◆ Problem to solve:
Write out all the records exactly, and keep any images out.

[[ Given records, beginning ]]

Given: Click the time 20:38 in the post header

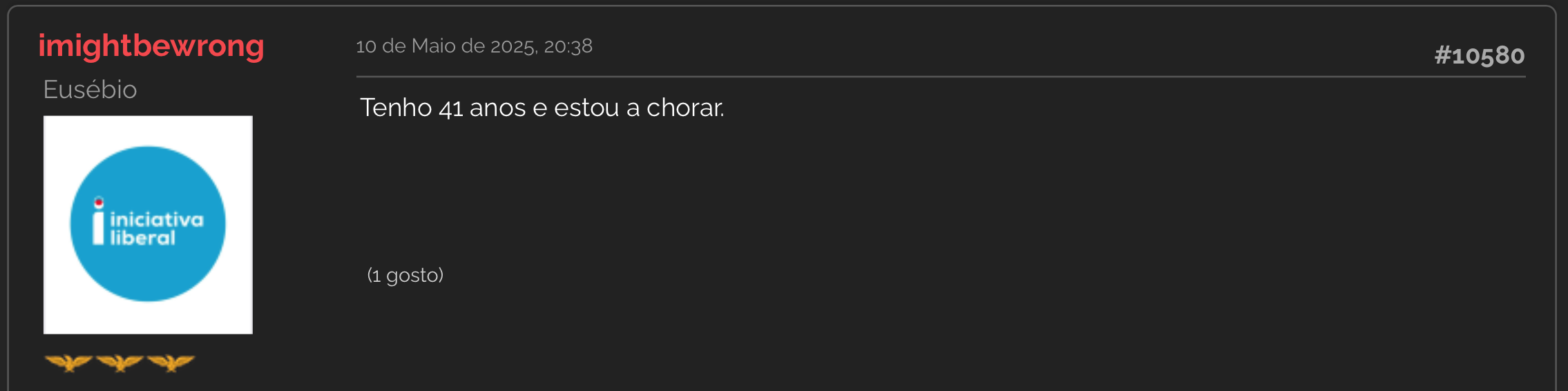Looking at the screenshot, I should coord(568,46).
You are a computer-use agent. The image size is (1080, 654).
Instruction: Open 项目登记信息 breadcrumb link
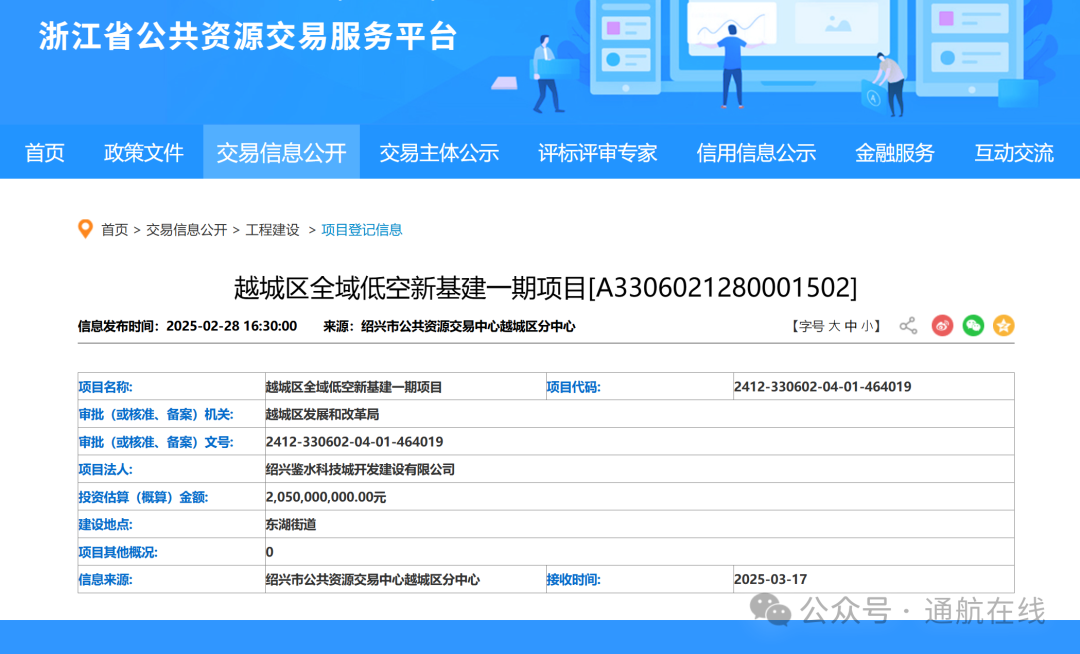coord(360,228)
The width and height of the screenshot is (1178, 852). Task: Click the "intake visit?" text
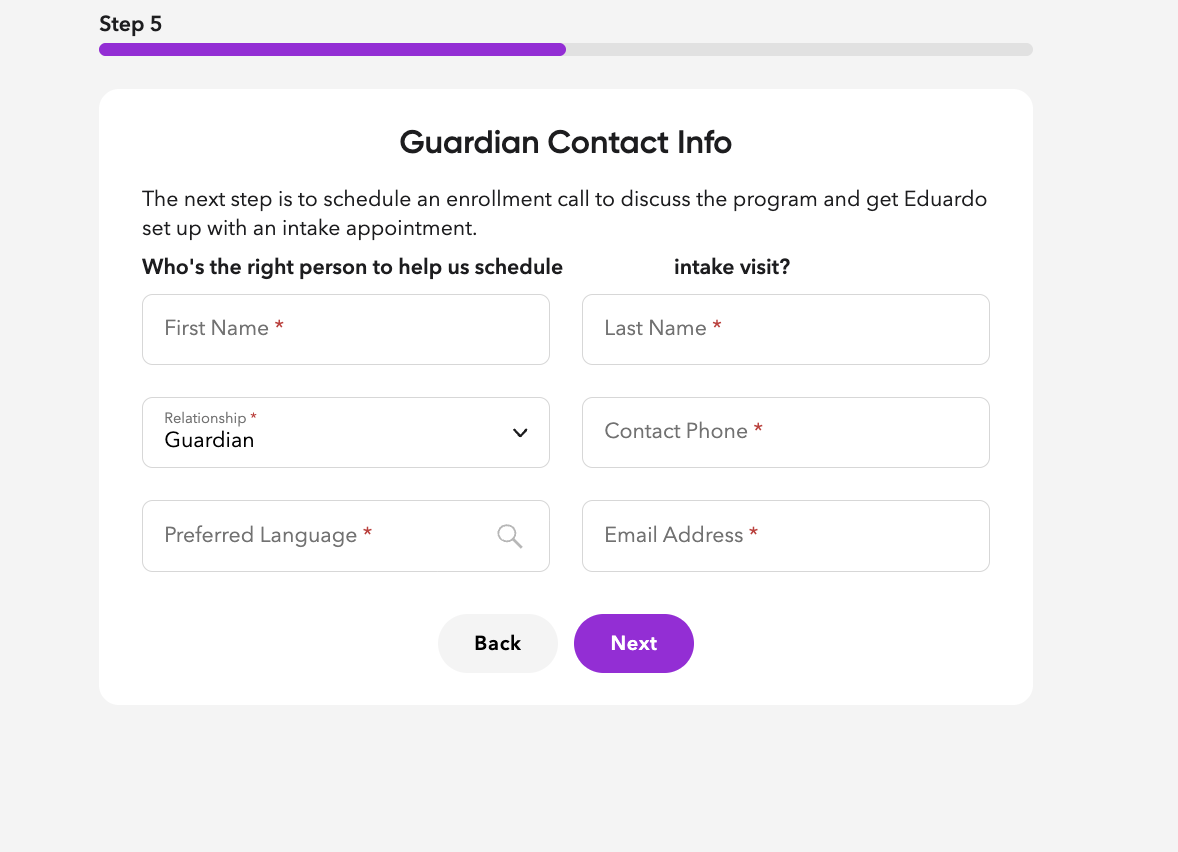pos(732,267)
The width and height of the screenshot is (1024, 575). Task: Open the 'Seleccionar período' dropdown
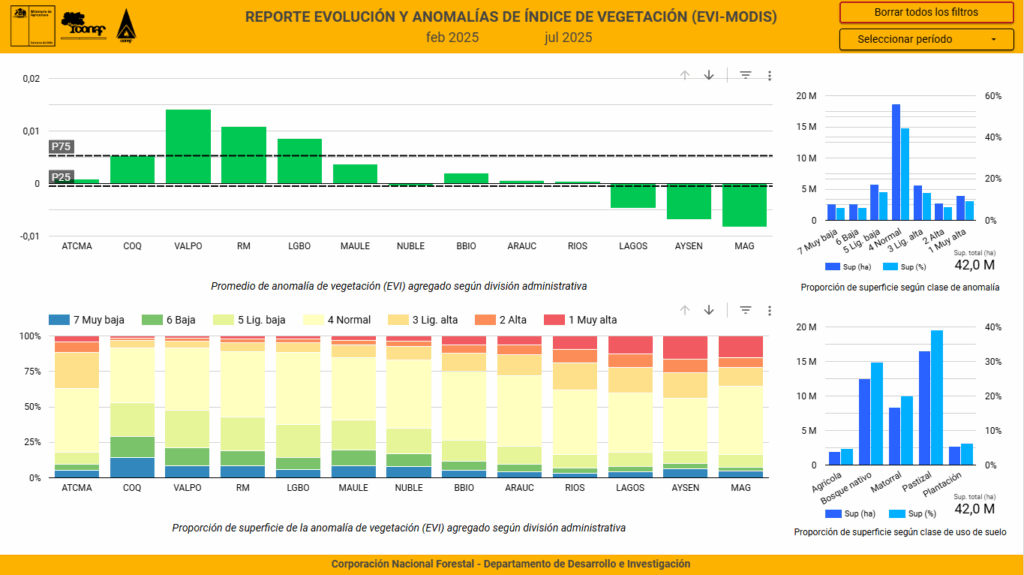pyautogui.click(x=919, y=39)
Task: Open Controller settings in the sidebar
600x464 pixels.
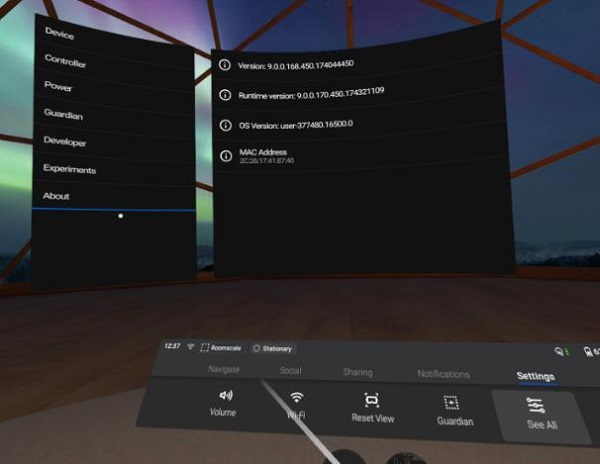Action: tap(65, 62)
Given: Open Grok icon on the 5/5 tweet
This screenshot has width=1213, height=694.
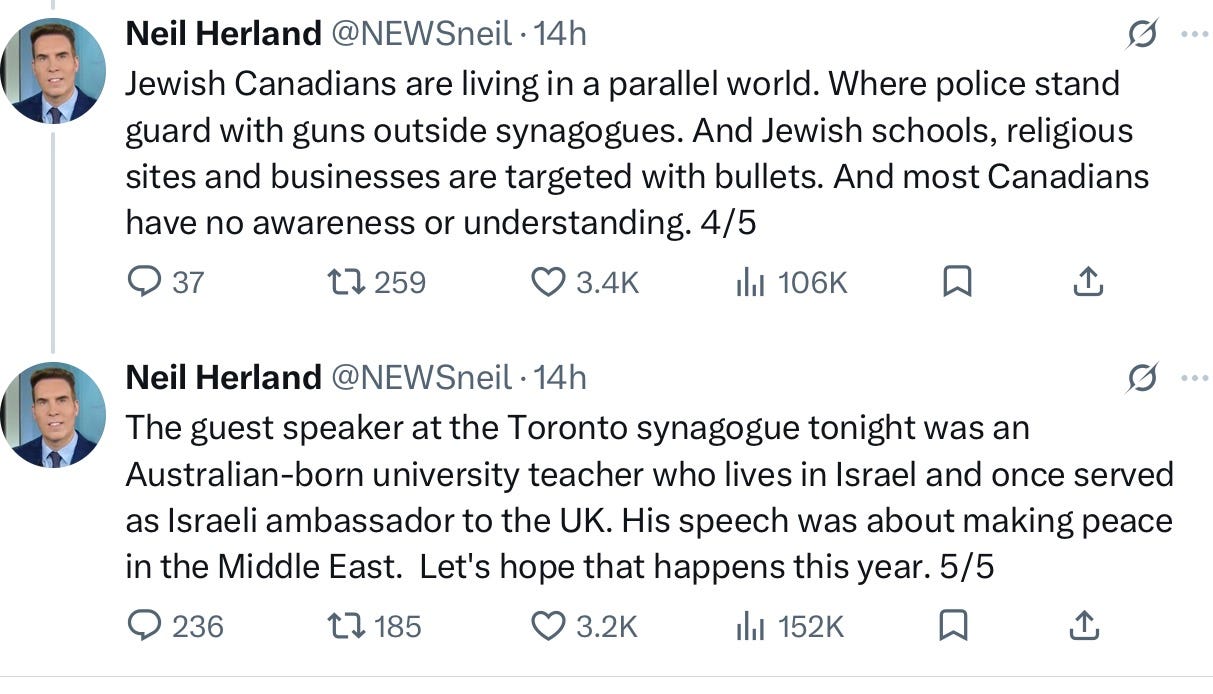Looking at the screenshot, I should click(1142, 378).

[[ Given records, end ]]

◆ Response area:
Given: Click the time 20:38 in the post header

Looking at the screenshot, I should coord(568,46).
You are a computer-use agent. The image size is (1080, 654).
Instruction: Open 项目登记信息 breadcrumb link
coord(360,228)
The width and height of the screenshot is (1178, 852). Task: Click the "intake visit?" text
pos(732,267)
The width and height of the screenshot is (1024, 575). Task: Open the 'Seleccionar período' dropdown
pyautogui.click(x=919, y=39)
Task: Open Controller settings in the sidebar
600x464 pixels.
Action: tap(65, 62)
Given: Open Grok icon on the 5/5 tweet
This screenshot has width=1213, height=694.
Looking at the screenshot, I should click(1142, 378).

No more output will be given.